• **Required action**
Copy each of the following entries word for word, leaving out the pictures.

• **Material for the task**
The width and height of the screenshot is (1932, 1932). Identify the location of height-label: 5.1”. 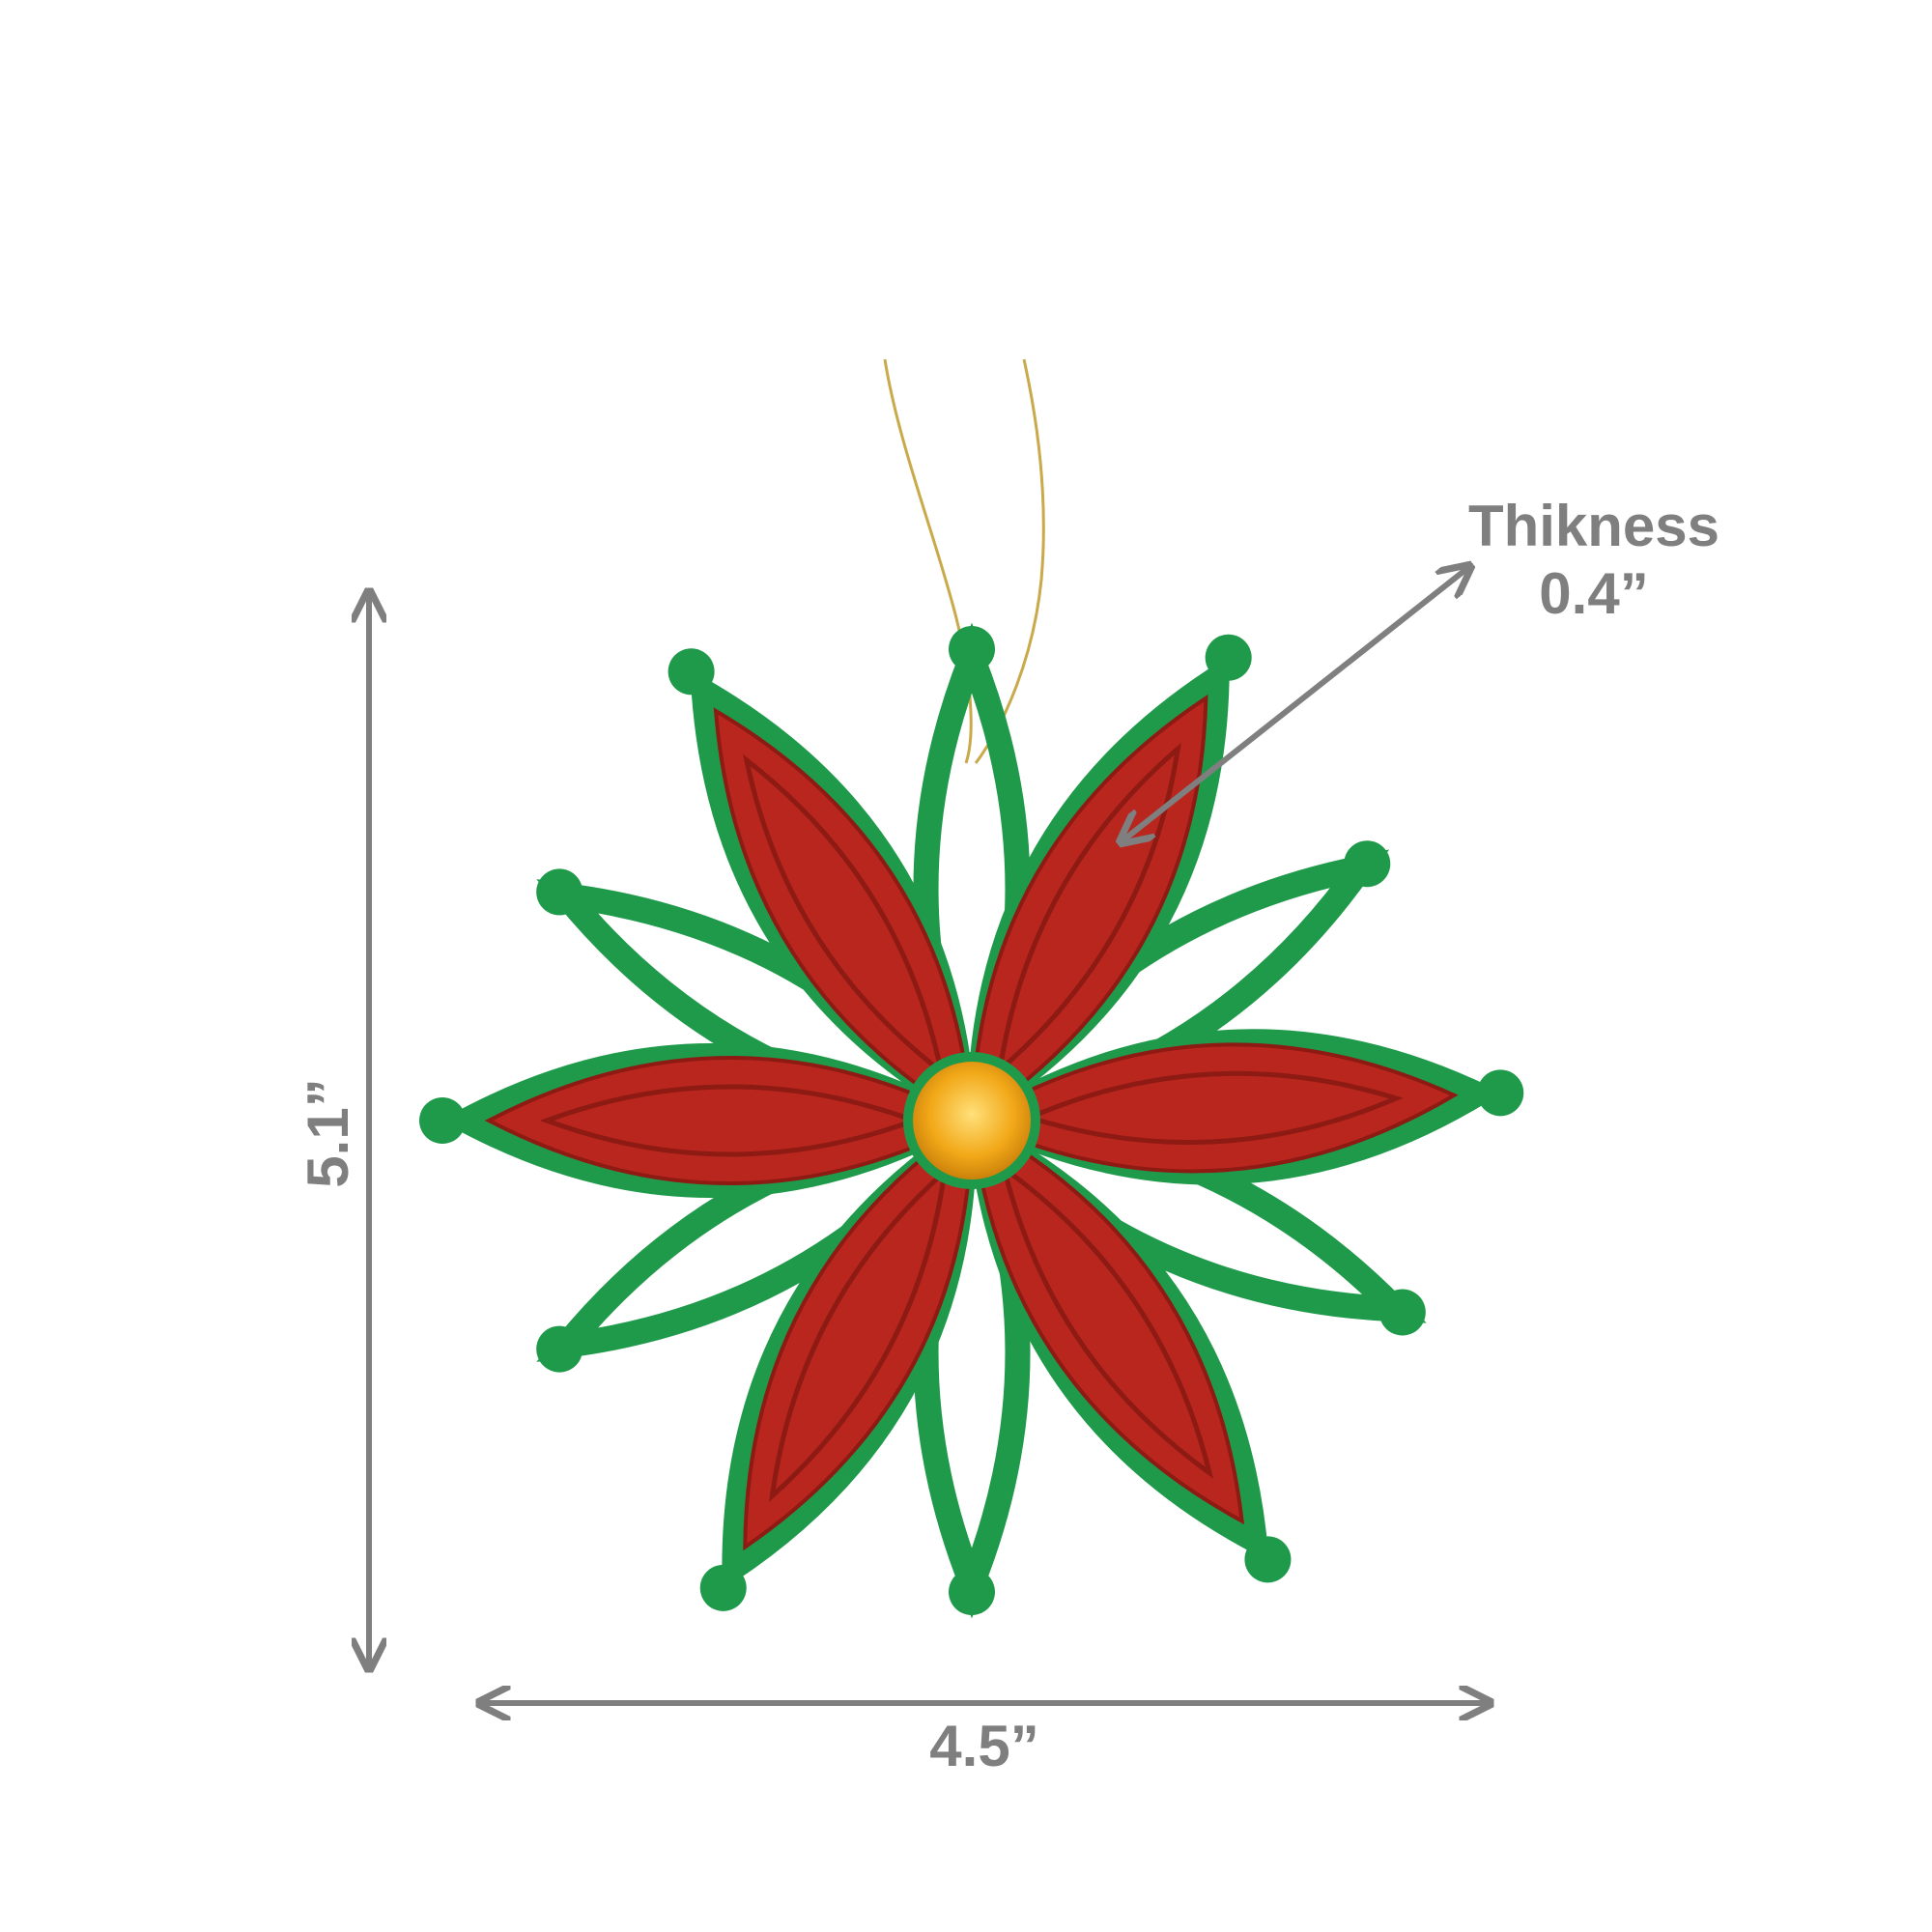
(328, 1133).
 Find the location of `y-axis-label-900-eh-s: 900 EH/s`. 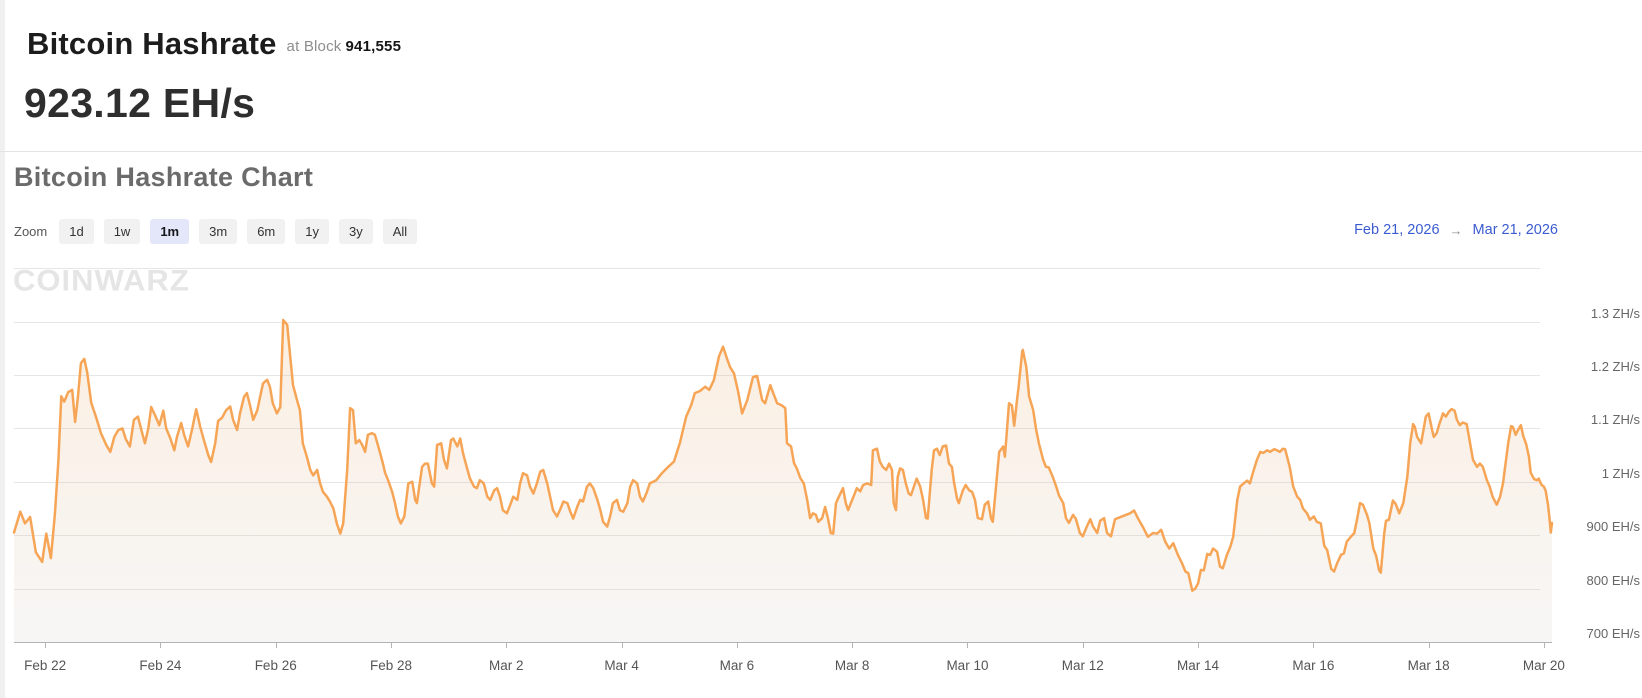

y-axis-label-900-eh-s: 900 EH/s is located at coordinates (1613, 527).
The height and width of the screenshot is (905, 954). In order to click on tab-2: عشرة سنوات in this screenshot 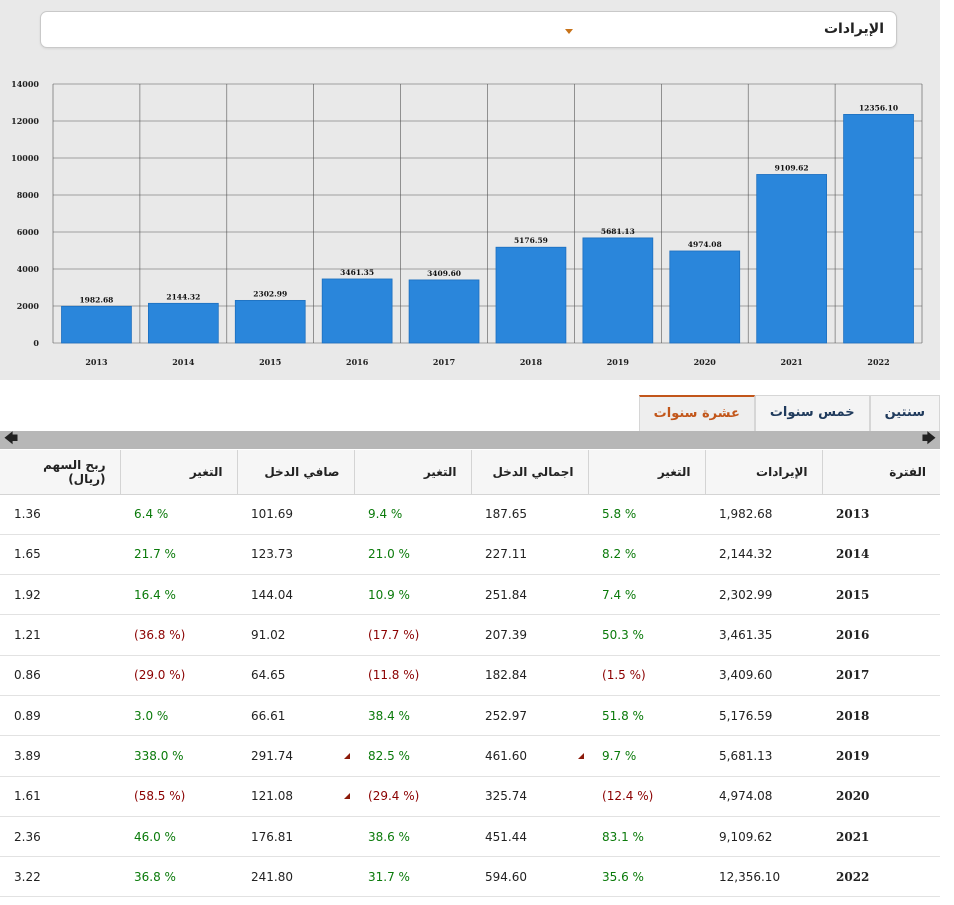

• **Exercise result**
The width and height of the screenshot is (1932, 1932). Identify the location of height-label: 5.1”. 
(328, 1133).
 Find the location of `y-axis-label-900-eh-s: 900 EH/s`. 

y-axis-label-900-eh-s: 900 EH/s is located at coordinates (1613, 527).
The height and width of the screenshot is (905, 954). In order to click on tab-2: عشرة سنوات in this screenshot 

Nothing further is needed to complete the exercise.